Azure Synapse - first contact
Despite the fact I've spent the last two years working with Microsoft Azure cloud tech stack, I didn't have a chance working with Azure Synapse yet. Finally I've met this guy. The first impression is very good.
Azure Synapse Workspace
To create the first Azure Synapse you need to create an Azure Synapse Workspace. If you are already familiar with Azure you may already know Azure Log Analitycs Workspace to examine logs and operation of your applications and resources. Here is the same. Workspace is created within the Azure resource group, building a landing page for its settings, analytic pools, security, and monitoring aspects. Azure Synapse Workspace will require a storage account to be created/selected under-the-hood.
A storage account will be used to build Azure Data Lake Storage Gen2 for the files you will manage by yourself (sample data for processing) or by the Azure Synapse itself (ex. PySpark trained models will be saved here as well).
The better place to deal with the Azure Synapse is Synapse Analytics Workspace. It's a dedicated online portal, more specialized than Azure Synapse Workspace. Here you can define your Analitycs pools, design pipelines, manage connections, ... even create a code.
Development
Everyone familiar with Python and Jupyter will admire the notebook as a fundamental place to test and develop the code. The supported languages are PySpark (Python), Spark (Scala), .NET Spark (C#), and Spark SQL. Before the code run, a notebook has to be attached to the Managed Pool, which represents a scaleable runtime.
You may find your analytic pools within the Azure Sysnape Workspace. At least one SQL pool will be already created (as part of Azure Sysnape Workspace creation). It's an SQL DB, but it's stateless, so you will pay only for actual usage (per hour).

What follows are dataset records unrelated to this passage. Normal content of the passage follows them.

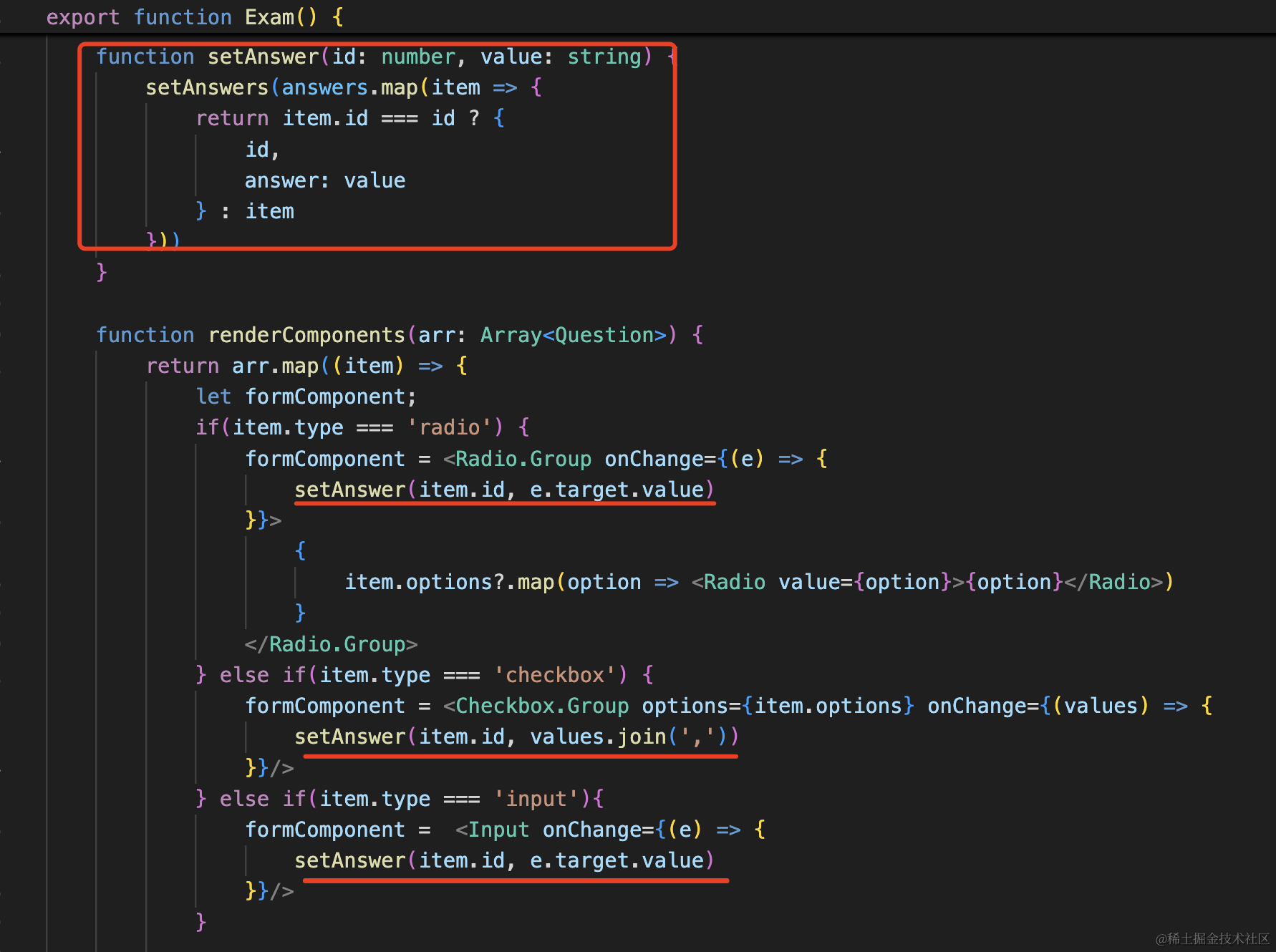Click the renderComponents function name

[306, 335]
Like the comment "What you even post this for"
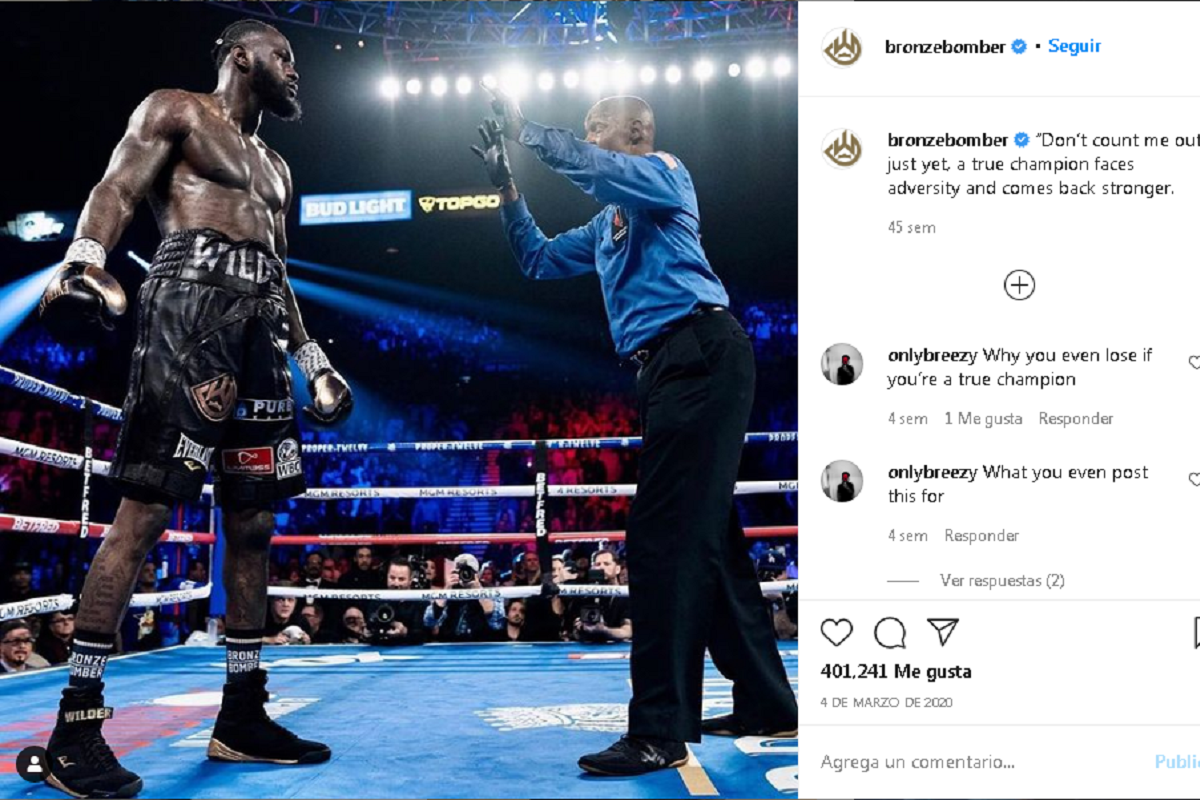The height and width of the screenshot is (800, 1200). click(x=1195, y=480)
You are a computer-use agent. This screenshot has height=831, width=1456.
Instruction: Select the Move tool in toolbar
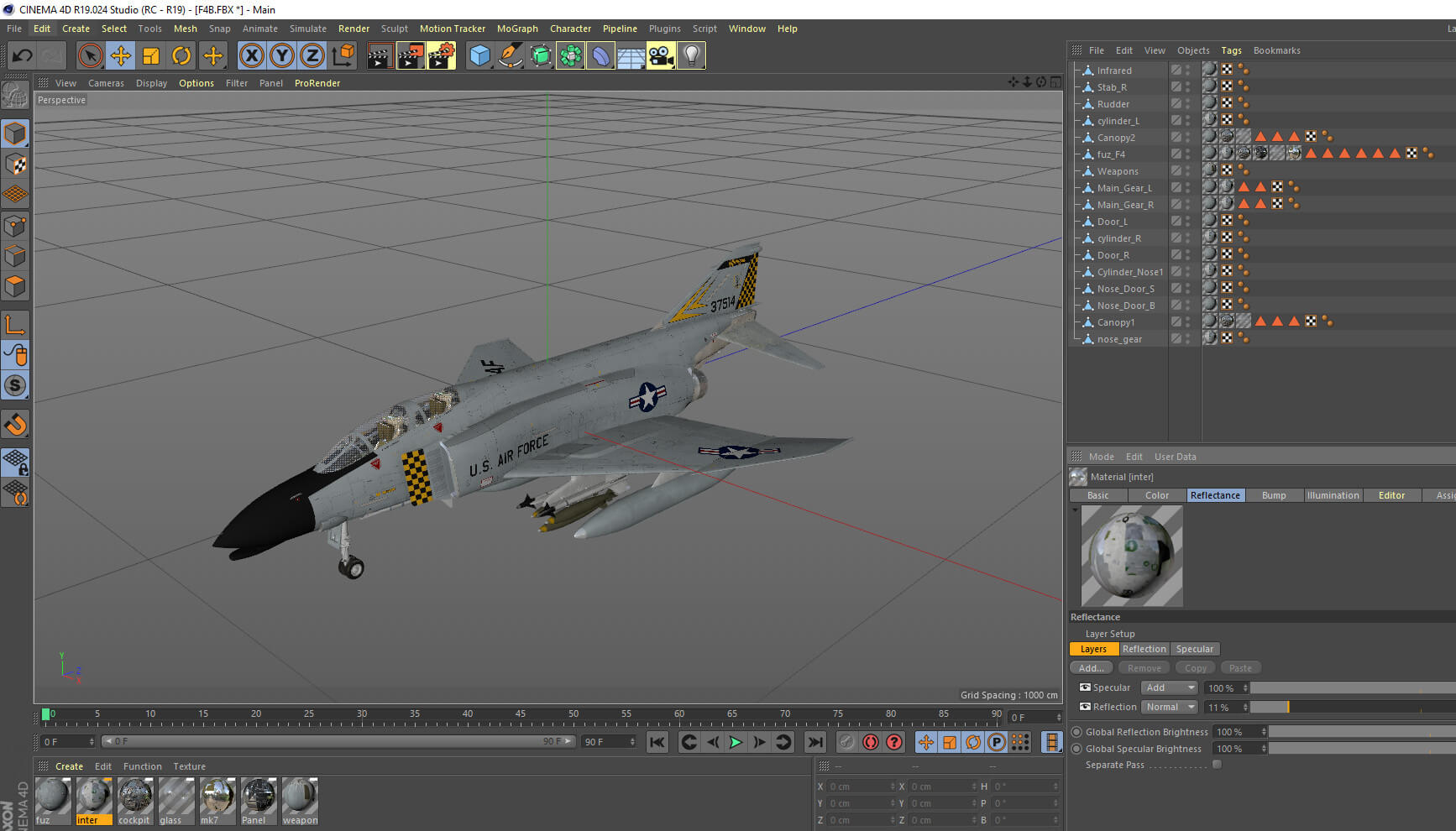coord(121,56)
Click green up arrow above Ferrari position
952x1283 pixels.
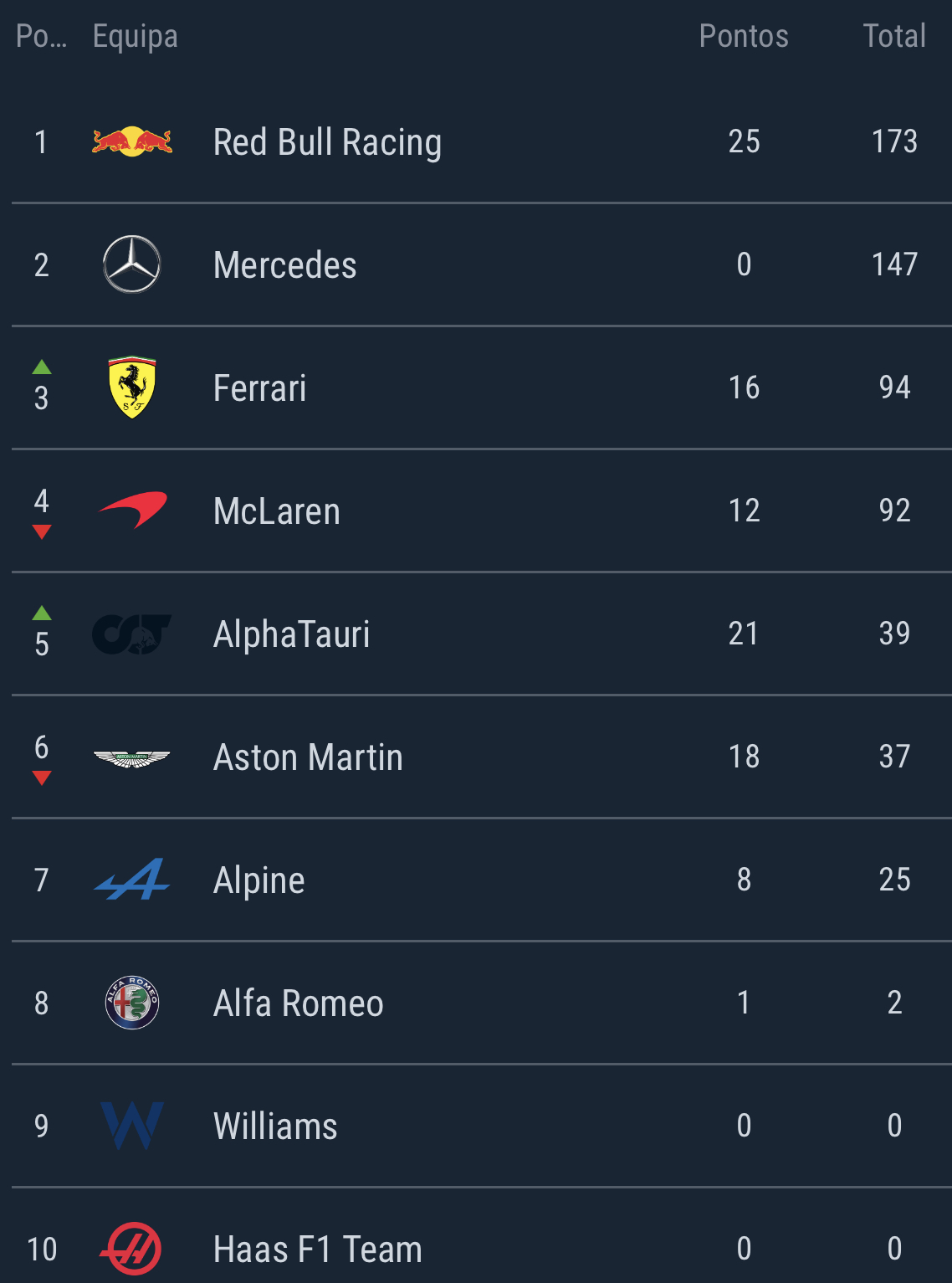42,367
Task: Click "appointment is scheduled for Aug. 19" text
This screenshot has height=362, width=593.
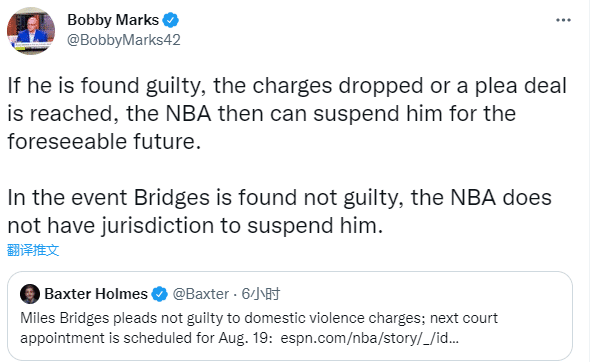Action: tap(146, 338)
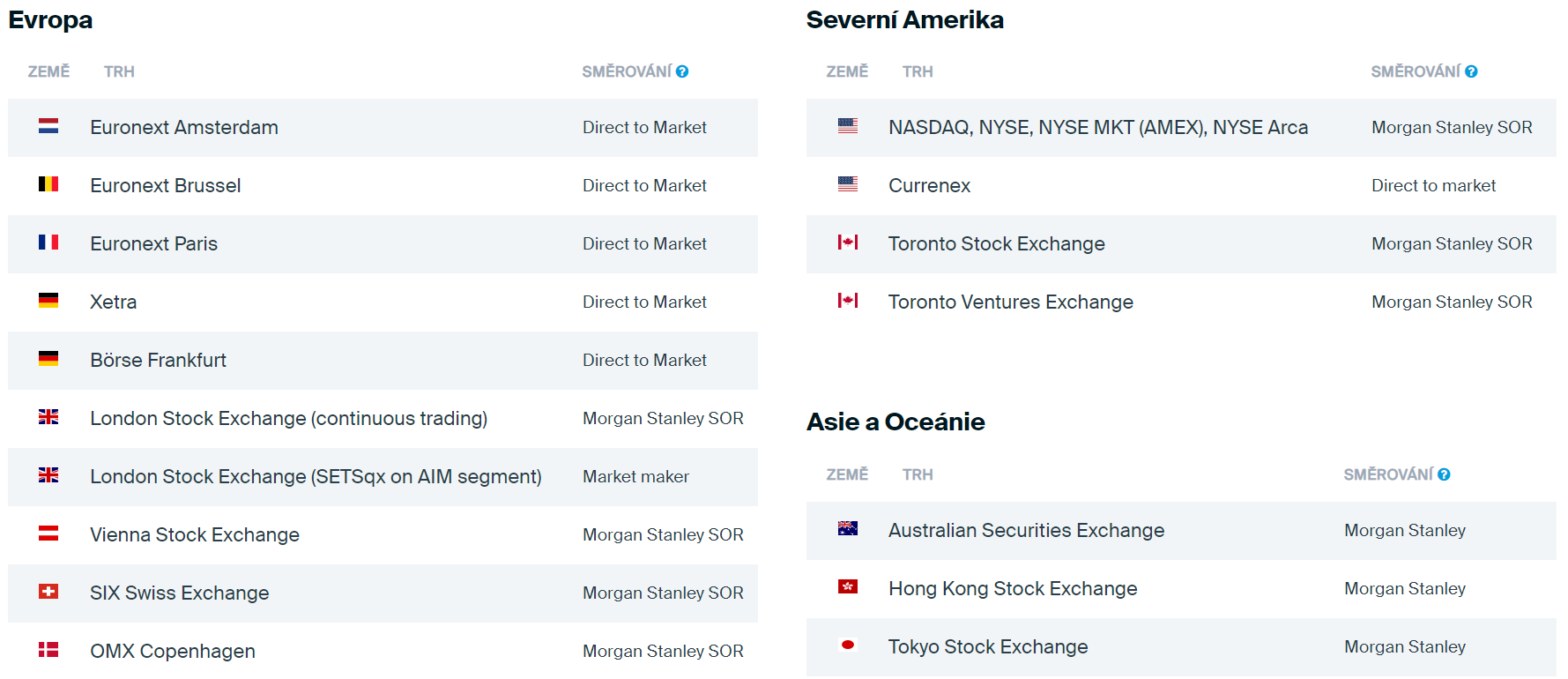The image size is (1568, 679).
Task: Select the Xetra market row
Action: pyautogui.click(x=383, y=302)
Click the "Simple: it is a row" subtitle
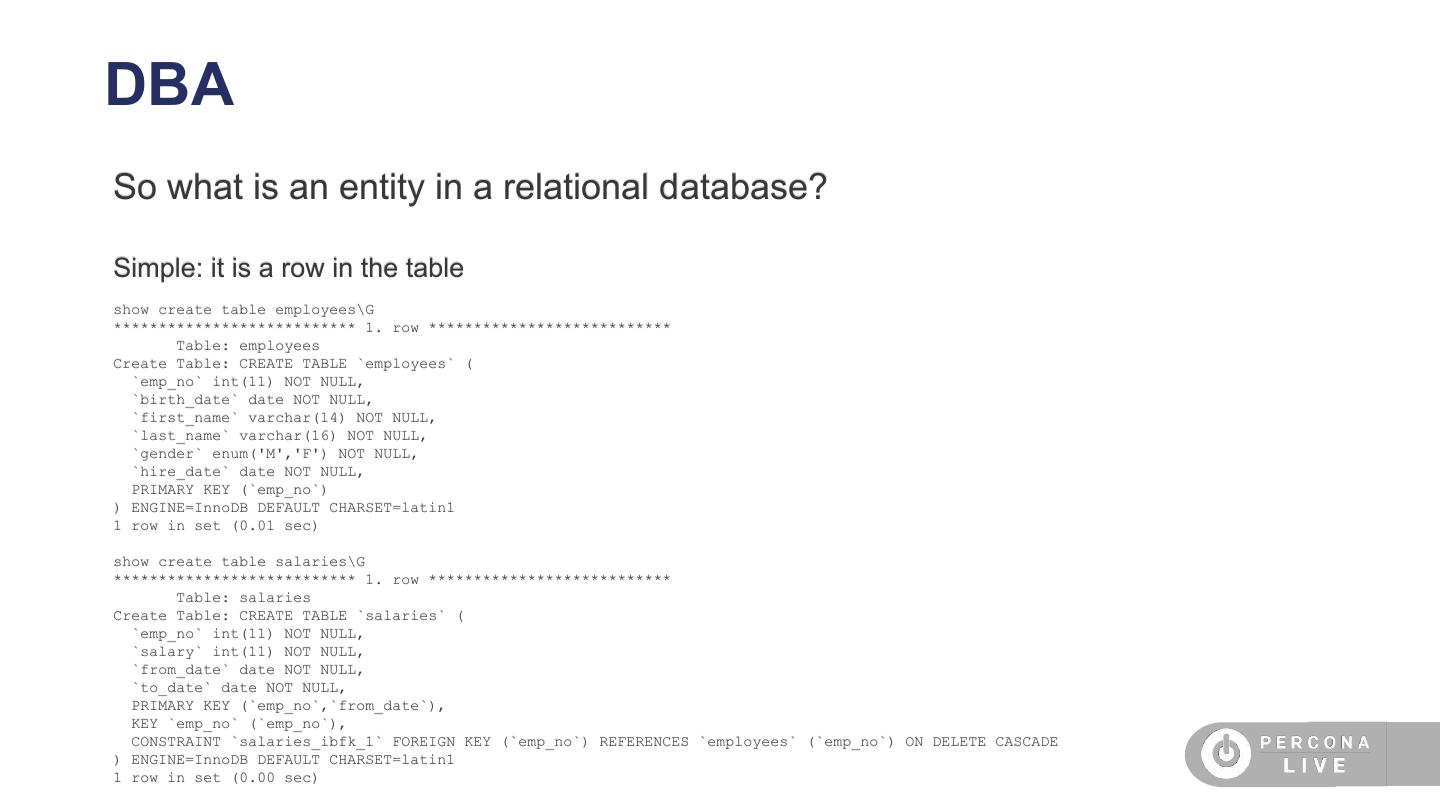 click(288, 268)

To run your script you may need to create a Spark Pool, that represents several preconfigured nodes (machines) with preinstalled runtimes, to run your notebook scripts. Lucky for us, we are charged only when we use those machines, so If we don't use them the pool is automatically paused (15 minutes idle is enabled by default).
If you prefer to use SQL script, Apache Spark job definition, or play with Data Flow using the graphical interface, you can do that. The notebooks work like a charm, especially when you want to write and immediately test the application using "Jupiter" within Azure Synapse Studio. The actual code you may want to store within Apache spark job definition (as PySpark/Spart/.NET Spark script files, persisted into Azure Storage), to extract code from the notebook and make it testable (unit test) and maintainable (GIT Repo) in a classical manner.
Git integration with Synapse
Azrue Synapse likes to manage GIT branches on his own. You may be surprised if you define your SDLC process up front or it's already definded by company polices. The feature branches and usage on master (collaborative branch) branch is clearly defined and has its meaning. You can commit code changes into the feature branch, but only publish from master. Once something is published, it's life (Life Mode).
A publishing process will try to collect information about pipelines, data set, data flows, Integration runtimes, linked services, triggers notebooks, spark jobs, and SQL scripts.
"By default, Synapse Studio generates the workspace templates and saves them into a branch called workspace_publish. To configure a custom publish branch, add a publish_config.json file to the root folder in the collaboration branch. When publishing, Synapse Studio reads this file, looks for the field publishBranch, and saves workspace template files to the specified location. If the branch doesn't exist, Synapse Studio will automatically create it. "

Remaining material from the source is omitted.